[Data extract — start]

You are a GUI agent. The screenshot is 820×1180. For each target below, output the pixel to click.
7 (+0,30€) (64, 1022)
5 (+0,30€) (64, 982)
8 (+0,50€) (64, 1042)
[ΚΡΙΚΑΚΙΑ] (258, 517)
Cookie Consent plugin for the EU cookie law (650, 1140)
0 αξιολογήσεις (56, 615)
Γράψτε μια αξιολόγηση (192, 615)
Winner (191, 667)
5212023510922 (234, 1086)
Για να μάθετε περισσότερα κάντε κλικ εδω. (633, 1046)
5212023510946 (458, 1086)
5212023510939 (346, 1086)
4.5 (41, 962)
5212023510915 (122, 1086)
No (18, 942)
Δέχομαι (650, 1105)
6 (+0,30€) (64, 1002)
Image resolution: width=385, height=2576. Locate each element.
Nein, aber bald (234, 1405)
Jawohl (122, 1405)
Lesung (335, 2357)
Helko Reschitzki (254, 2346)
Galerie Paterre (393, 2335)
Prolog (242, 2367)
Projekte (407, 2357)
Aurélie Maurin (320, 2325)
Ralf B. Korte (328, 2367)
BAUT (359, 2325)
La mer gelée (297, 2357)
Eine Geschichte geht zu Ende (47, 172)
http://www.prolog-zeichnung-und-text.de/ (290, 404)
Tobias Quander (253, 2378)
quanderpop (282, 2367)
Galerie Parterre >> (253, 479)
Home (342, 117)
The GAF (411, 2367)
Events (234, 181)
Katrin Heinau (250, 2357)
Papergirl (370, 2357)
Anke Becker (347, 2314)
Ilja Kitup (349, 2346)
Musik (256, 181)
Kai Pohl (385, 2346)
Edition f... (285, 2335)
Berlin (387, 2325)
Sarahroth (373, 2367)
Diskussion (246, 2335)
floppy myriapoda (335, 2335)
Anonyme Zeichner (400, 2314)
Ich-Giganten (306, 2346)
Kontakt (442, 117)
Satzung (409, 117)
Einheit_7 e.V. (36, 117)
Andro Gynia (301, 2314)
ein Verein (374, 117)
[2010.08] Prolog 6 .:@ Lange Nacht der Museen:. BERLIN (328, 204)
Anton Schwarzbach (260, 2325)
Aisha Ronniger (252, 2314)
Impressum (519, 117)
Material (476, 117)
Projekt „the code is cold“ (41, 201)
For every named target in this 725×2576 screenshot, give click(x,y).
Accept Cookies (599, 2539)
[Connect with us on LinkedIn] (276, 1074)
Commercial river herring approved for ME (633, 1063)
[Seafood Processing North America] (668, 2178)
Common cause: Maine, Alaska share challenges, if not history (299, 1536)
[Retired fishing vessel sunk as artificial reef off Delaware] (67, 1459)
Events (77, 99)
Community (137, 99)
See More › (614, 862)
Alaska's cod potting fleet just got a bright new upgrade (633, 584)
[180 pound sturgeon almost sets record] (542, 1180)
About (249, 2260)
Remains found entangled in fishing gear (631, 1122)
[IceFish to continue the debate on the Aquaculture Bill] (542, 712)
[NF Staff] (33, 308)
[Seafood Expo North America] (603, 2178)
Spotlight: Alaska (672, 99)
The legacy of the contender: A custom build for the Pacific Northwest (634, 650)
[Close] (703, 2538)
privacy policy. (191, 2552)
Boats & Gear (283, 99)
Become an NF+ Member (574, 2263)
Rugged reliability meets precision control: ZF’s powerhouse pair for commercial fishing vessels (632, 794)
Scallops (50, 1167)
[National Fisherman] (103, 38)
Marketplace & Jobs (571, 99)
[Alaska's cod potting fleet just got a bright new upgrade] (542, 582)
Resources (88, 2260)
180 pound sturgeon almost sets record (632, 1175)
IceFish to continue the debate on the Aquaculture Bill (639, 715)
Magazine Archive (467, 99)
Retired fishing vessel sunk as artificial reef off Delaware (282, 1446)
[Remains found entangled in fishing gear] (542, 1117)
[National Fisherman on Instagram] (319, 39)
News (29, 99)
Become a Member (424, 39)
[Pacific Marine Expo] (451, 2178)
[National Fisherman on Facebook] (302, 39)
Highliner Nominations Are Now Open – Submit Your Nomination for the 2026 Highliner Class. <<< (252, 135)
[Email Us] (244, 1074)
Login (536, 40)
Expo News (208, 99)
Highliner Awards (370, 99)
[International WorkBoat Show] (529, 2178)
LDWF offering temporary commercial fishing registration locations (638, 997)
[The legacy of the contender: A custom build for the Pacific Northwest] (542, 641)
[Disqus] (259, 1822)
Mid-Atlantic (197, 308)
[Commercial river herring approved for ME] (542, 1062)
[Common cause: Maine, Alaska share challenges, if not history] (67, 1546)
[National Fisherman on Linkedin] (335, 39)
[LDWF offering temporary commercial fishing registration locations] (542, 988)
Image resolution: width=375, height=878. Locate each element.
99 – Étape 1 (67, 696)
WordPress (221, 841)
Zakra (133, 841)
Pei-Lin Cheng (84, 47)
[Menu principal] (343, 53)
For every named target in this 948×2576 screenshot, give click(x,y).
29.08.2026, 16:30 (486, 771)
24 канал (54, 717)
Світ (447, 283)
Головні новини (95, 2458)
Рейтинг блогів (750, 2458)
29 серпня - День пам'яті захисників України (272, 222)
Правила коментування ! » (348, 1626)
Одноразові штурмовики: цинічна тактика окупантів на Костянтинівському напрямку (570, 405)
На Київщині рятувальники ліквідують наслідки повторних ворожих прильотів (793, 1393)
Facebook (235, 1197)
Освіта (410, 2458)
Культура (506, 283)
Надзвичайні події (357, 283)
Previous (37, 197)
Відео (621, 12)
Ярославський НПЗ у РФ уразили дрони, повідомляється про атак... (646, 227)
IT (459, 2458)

[Data extract — finish]

- _What you are asked to do_:
Print out the complete data above, character for character.

- _Solved problem_:
You are a GUI agent. The screenshot is 820×1180. For each target below, output the pixel to click.
7 (+0,30€) (64, 1022)
5 (+0,30€) (64, 982)
8 (+0,50€) (64, 1042)
[ΚΡΙΚΑΚΙΑ] (258, 517)
Cookie Consent plugin for the EU cookie law (650, 1140)
0 αξιολογήσεις (56, 615)
Γράψτε μια αξιολόγηση (192, 615)
Winner (191, 667)
5212023510922 (234, 1086)
Για να μάθετε περισσότερα κάντε κλικ εδω. (633, 1046)
5212023510946 (458, 1086)
5212023510939 (346, 1086)
4.5 (41, 962)
5212023510915 (122, 1086)
No (18, 942)
Δέχομαι (650, 1105)
6 (+0,30€) (64, 1002)
Image resolution: width=385, height=2576. Locate each element.
Nein, aber bald (234, 1405)
Jawohl (122, 1405)
Lesung (335, 2357)
Helko Reschitzki (254, 2346)
Galerie Paterre (393, 2335)
Prolog (242, 2367)
Projekte (407, 2357)
Aurélie Maurin (320, 2325)
Ralf B. Korte (328, 2367)
BAUT (359, 2325)
La mer gelée (297, 2357)
Eine Geschichte geht zu Ende (47, 172)
http://www.prolog-zeichnung-und-text.de/ (290, 404)
Tobias Quander (253, 2378)
quanderpop (282, 2367)
Galerie Parterre >> (253, 479)
Home (342, 117)
The GAF (411, 2367)
Events (234, 181)
Katrin Heinau (250, 2357)
Papergirl (370, 2357)
Anke Becker (347, 2314)
Ilja Kitup (349, 2346)
Musik (256, 181)
Kai Pohl (385, 2346)
Edition f... (285, 2335)
Berlin (387, 2325)
Sarahroth (373, 2367)
Diskussion (246, 2335)
floppy myriapoda (335, 2335)
Anonyme Zeichner (400, 2314)
Ich-Giganten (306, 2346)
Kontakt (442, 117)
Satzung (409, 117)
Einheit_7 e.V. (36, 117)
Andro Gynia (301, 2314)
ein Verein (374, 117)
[2010.08] Prolog 6 .:@ Lange Nacht der Museen:. BERLIN (328, 204)
Anton Schwarzbach (260, 2325)
Aisha Ronniger (252, 2314)
Impressum (519, 117)
Material (476, 117)
Projekt „the code is cold“ (41, 201)
For every named target in this 725×2576 screenshot, give click(x,y).
Accept Cookies (599, 2539)
[Connect with us on LinkedIn] (276, 1074)
Commercial river herring approved for ME (633, 1063)
[Seafood Processing North America] (668, 2178)
Common cause: Maine, Alaska share challenges, if not history (299, 1536)
[Retired fishing vessel sunk as artificial reef off Delaware] (67, 1459)
Events (77, 99)
Community (137, 99)
See More › (614, 862)
Alaska's cod potting fleet just got a bright new upgrade (633, 584)
[180 pound sturgeon almost sets record] (542, 1180)
About (249, 2260)
Remains found entangled in fishing gear (631, 1122)
[IceFish to continue the debate on the Aquaculture Bill] (542, 712)
[NF Staff] (33, 308)
[Seafood Expo North America] (603, 2178)
Spotlight: Alaska (672, 99)
The legacy of the contender: A custom build for the Pacific Northwest (634, 650)
[Close] (703, 2538)
privacy policy. (191, 2552)
Boats & Gear (283, 99)
Become an NF+ Member (574, 2263)
Rugged reliability meets precision control: ZF’s powerhouse pair for commercial fishing vessels (632, 794)
Scallops (50, 1167)
[National Fisherman] (103, 38)
Marketplace & Jobs (571, 99)
[Alaska's cod potting fleet just got a bright new upgrade] (542, 582)
Resources (88, 2260)
180 pound sturgeon almost sets record (632, 1175)
IceFish to continue the debate on the Aquaculture Bill (639, 715)
Magazine Archive (467, 99)
Retired fishing vessel sunk as artificial reef off Delaware (282, 1446)
[Remains found entangled in fishing gear] (542, 1117)
[National Fisherman on Instagram] (319, 39)
News (29, 99)
Become a Member (424, 39)
[Pacific Marine Expo] (451, 2178)
[National Fisherman on Facebook] (302, 39)
Highliner Nominations Are Now Open – Submit Your Nomination for the 2026 Highliner Class. <<< (252, 135)
[Email Us] (244, 1074)
Login (536, 40)
Expo News (208, 99)
Highliner Awards (370, 99)
[International WorkBoat Show] (529, 2178)
LDWF offering temporary commercial fishing registration locations (638, 997)
[The legacy of the contender: A custom build for the Pacific Northwest] (542, 641)
[Disqus] (259, 1822)
Mid-Atlantic (197, 308)
[Commercial river herring approved for ME] (542, 1062)
[Common cause: Maine, Alaska share challenges, if not history] (67, 1546)
[National Fisherman on Linkedin] (335, 39)
[LDWF offering temporary commercial fishing registration locations] (542, 988)
Image resolution: width=375, height=878. Locate each element.
99 – Étape 1 (67, 696)
WordPress (221, 841)
Zakra (133, 841)
Pei-Lin Cheng (84, 47)
[Menu principal] (343, 53)
For every named target in this 948×2576 screenshot, give click(x,y).
29.08.2026, 16:30 (486, 771)
24 канал (54, 717)
Світ (447, 283)
Головні новини (95, 2458)
Рейтинг блогів (750, 2458)
29 серпня - День пам'яті захисників України (272, 222)
Правила коментування ! » (348, 1626)
Одноразові штурмовики: цинічна тактика окупантів на Костянтинівському напрямку (570, 405)
На Київщині рятувальники ліквідують наслідки повторних ворожих прильотів (793, 1393)
Facebook (235, 1197)
Освіта (410, 2458)
Культура (506, 283)
Надзвичайні події (357, 283)
Previous (37, 197)
Відео (621, 12)
Ярославський НПЗ у РФ уразили дрони, повідомляється про атак... (646, 227)
IT (459, 2458)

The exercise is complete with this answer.